AOL, Dell, Yahoo, & Priceline... among others:
http://www.informationweek.com/story/showArticle.jhtml;jsessionid=3HEGVBH3YCRWMQSNDBCSK HSCJUMEKJVN?articleID=171200442

It is all about the money.

The only thing I am surprised about is Yahoo. Although cleaning up after an install of their IM is just as bad as AOL's IM. So I guess I shouldn't be surprised.

It's no wonder it is so hard to keep control of the ads these companies pay for. All the affiliates four steps above and below are to hard to keep track of. But sure some of them don't want to know what's going on with their ad dollar, unless they start getting bad press. ;)

I was just reading about this a couple of nights ago when a hurricane blew through here and disrupted everything, and was intending to post something along the same lines, but with a link to the site used as the primary reference for this article, Ben Edelman (http://www.benedelman.org/).

I've only scratched te surface of the Edelman site, but it has some really good in-depth information about what some of the bottom feeders of the Internet are doing and who is paying them for ads. I found the Edelman site while digging for information on one of the spyware programs he has tested. It was so interesting I spent the rest of the night reading and got absolutely nothing done on the problem computer till the next day...

On a similar note I also found another problem that is an eye opener. Many of you already know I'm running Linux on my main machine, [Mandrake] and now am using Firefox as the primary browser. I was very surprised to find Firefox being redirected to a 1dial-search "page not found" page. Windows spyware/browser hijackers don't run on Linux, what gives? I wondered...

A bit of digging turned up yet another exploit that is currently in use, (this has been happening just in the past few days) related to a weakness in DNS. I don't understand it all just yet, but the basic rundown is when a URL times out or is mistyped, through exploiting a weak spot in DNS 1dial can redirect your browser (apparently no matter what the OS) to their own "search" page, using no software actually installed on the computer at all, just a DNS "wildcard" if I understand all this correctly. According to another article I looked up VeriSign was doing the same thing not long ago.

The fix is to get the DNS server IP addresses from your ISP and put them into the internet configuration so the browser always goes to their DNS servers first when a URL is not available, gone bye bye or mistyped. Morein this thread at NoNags (http://www.nonagsplus.com/forum/forum_posts.asp?TID=884&PN=1)

I've configured my DNS server as my ISP's, and have disabled DNS caching on my machine. Its definitely a little slower, but its not terribly frustrating.

After doing some research, I also decided to modify my HOSTS file to redirect well known junk destinations. Avast and ZoneAlarm route stuff through various ports on 127.0.0.1 too though. Does anyone think using that IP in my HOSTS file is problematic? I changed them to 0.0.0.0 assuming those would go nowhere as well.
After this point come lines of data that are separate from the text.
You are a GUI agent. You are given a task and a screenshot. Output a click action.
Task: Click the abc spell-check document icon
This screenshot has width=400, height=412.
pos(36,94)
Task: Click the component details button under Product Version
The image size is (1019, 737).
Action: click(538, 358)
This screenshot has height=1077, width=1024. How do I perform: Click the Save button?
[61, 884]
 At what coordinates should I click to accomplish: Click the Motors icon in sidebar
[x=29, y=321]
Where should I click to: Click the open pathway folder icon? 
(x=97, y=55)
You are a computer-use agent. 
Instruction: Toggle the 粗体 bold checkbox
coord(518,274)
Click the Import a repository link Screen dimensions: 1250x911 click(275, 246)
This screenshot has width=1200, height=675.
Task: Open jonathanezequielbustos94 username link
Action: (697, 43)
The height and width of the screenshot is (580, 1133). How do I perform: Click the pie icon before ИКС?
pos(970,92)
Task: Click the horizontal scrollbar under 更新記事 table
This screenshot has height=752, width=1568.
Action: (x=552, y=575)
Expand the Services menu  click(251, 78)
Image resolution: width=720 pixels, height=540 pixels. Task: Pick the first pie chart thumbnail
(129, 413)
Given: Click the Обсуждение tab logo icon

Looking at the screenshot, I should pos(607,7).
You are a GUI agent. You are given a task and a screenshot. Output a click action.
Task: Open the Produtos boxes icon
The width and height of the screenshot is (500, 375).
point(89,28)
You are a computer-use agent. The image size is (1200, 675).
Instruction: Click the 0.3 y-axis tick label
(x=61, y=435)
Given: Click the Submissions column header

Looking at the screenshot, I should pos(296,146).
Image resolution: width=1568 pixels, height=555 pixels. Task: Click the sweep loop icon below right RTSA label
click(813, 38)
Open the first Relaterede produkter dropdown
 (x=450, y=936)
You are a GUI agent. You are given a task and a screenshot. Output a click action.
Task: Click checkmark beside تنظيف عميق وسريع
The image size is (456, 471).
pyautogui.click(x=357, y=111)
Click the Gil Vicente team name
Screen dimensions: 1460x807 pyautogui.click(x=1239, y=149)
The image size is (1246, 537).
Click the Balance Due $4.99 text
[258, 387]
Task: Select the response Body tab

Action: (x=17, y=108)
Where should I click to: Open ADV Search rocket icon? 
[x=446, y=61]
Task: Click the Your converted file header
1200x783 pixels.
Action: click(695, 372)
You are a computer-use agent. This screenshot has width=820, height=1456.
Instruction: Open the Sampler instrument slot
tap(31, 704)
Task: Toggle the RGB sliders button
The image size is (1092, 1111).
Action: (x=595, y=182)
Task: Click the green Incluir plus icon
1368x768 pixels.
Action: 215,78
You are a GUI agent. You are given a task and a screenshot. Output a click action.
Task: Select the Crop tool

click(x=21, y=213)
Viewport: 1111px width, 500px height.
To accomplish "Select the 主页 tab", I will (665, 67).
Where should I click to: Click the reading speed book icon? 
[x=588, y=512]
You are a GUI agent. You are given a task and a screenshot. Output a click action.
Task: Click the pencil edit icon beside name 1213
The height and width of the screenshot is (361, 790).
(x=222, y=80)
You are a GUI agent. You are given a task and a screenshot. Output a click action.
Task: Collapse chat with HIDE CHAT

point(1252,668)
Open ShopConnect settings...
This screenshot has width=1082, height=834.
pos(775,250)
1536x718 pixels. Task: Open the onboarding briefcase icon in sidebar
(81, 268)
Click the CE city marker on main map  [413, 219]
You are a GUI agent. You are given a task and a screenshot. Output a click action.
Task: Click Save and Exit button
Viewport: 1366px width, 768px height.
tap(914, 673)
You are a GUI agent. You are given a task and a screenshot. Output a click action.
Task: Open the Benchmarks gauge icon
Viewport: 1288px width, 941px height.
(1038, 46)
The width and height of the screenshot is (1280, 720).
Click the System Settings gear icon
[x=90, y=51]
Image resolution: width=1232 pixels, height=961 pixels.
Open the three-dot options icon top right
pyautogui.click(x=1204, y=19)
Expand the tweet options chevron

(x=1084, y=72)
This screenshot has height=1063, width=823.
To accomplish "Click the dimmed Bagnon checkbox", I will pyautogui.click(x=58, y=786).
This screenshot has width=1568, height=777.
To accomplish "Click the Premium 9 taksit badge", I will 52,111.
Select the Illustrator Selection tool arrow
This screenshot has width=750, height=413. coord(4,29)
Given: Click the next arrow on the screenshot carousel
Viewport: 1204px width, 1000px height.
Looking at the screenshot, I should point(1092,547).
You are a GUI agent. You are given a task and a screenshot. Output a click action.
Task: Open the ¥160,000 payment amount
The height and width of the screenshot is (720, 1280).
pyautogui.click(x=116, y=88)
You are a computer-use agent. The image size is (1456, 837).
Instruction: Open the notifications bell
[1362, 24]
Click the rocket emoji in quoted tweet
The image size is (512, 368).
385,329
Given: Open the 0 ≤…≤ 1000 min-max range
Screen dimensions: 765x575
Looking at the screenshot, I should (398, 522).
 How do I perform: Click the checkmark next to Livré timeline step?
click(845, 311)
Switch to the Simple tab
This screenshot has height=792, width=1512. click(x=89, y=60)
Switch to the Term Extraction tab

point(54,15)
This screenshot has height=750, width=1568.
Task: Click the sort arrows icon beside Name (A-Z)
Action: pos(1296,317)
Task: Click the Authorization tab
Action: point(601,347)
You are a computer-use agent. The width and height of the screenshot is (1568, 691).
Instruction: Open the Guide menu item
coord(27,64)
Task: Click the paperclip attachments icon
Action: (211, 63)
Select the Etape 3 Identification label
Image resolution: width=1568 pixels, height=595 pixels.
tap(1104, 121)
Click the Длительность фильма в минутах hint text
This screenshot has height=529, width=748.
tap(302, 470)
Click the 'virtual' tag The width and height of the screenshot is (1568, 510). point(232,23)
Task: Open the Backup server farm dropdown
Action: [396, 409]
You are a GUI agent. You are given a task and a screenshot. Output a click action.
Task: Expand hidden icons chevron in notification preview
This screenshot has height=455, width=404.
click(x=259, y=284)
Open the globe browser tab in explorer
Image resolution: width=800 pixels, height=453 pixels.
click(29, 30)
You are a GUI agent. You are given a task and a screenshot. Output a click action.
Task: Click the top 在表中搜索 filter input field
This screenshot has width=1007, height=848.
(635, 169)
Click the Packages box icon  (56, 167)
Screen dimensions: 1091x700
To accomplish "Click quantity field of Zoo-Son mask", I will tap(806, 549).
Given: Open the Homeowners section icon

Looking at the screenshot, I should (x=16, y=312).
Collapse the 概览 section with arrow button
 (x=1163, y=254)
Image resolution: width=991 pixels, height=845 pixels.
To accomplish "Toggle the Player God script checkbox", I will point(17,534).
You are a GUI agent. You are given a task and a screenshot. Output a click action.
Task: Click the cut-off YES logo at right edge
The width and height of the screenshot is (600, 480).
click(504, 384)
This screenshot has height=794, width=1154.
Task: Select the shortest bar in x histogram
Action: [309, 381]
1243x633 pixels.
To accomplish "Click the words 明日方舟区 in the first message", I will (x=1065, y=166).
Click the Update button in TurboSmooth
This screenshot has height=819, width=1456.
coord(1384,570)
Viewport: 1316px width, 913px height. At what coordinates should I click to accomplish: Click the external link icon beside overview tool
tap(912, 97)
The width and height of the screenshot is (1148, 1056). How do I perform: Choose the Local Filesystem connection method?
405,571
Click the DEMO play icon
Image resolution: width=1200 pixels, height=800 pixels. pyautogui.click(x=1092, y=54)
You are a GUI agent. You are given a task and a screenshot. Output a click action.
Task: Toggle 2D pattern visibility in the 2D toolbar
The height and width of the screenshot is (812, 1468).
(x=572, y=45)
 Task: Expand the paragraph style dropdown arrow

Should this have been in it's own thread?

*quasi-newb*

FireFox has an update that addresses that vulnerability....

Pete,
I posted the 1.07 update for Firefox here:
http://www.pcguide.com/vb/showthread.php?t=40641
Note the Linux fix explained here:
http://www.mozillazine.org/talkback.html?article=7388

Avast and ZoneAlarm route stuff through various ports on 127.0.0.1 too though. Does anyone think using that IP in my HOSTS file is problematic?

Probably not. I've used the hosts file (Under Linux too) for a good while to eliminate a lot of the ad servers, and in the case of machines with public access a lot of porn sites too. It basically tells your browser if a certain URL points to 127.0.0.1 therefore your machine is that website, so it never goes looking for it on the Internet, it thinks it's "already there". That means it never reads the actual HTML, PHP [or whatever] file stored on the server at that specific URL.

I doubt if it can create problems with your machine, the browser simply never looks any further for the page than that line in the hosts file. A much better and more detailed description is HEre (http://accs-net.com/hosts/what_is_hosts.html) and a sample hosts file that should work well. Others are available too.

Thanks I'll check out the Firefox links.